En Un cuento de navidad, ese maravilloso relato de Dickens, el espíritu navideño vence al materialista Mr. Scrooge. En la actualidad, es Mr. Scrooge quien ha vencido al espíritu navideño. Hemos abandonado el vivir por el tener. Y el espíritu de la navidad yace enterrado como las ciudades milenarias.
Nuestros ilustrados no han aprendido aún hasta qué punto son necesarios los mitos, y por eso no han sabido alumbrar una navidad pagana que neutralice la navidad de los mercachifles.
Una navidad pagana subrayaría los impulsos de solidaridad que circulan atenuados durante el resto del año; derribaría, al menos simbólicamente y a modo de un impulso irrefrenable, las barreras de la riqueza, de los países, de las religiones, para señalar hasta qué punto somos todos iguales; propiciaría un recogimiento en nosotros mismos y un balance de nuestras vidas… Y, para ello, debería acuñar ceremonias y mitos nuevos que nos rescataran de los falsos seductores.

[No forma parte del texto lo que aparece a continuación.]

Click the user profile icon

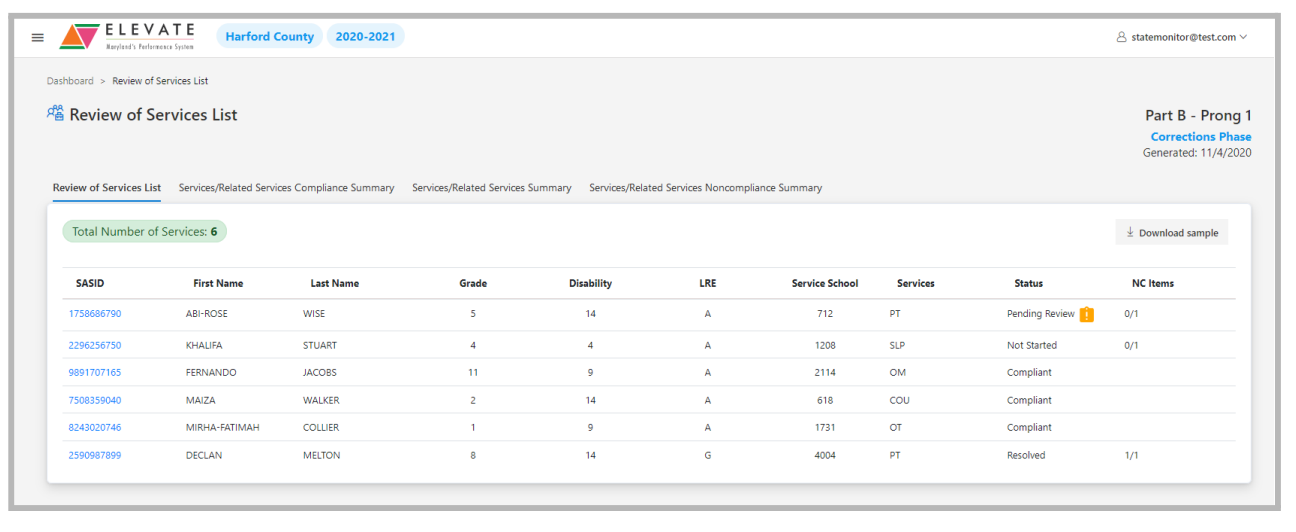(1121, 37)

Una noche sin televisión, por ejemplo. Despojarse para dar, en lugar de llenarse para reventar. Más actos colectivos de apoyo a los sentimientos altruistas. Menos luces artificiales y más luz interior. Más compañía y menos soledad dorada. Más palabras y menos petardos.
Todo antes que este enajenamiento en el que los mensajes sabios son sustituidos por los apelativos interesados de los anuncios, los cantos de alegría por los altavoces edulcorados de los comercios, la reunión en el hogar por los restaurantes ruidosos, la reflexión personal por los cotillones, la ilusión por los objetos, el misterio y la belleza por los anuncios de cava.
Comprendo que haya quienes odian la navidad. Al menos esta navidad. Tanta alegría sin contenido produce una inmensa tristeza. Es como una danza medieval, en la que todos bailan para olvidar la peste que está a punto de llevárselos. Triste navidad ésta. Navidad estúpida.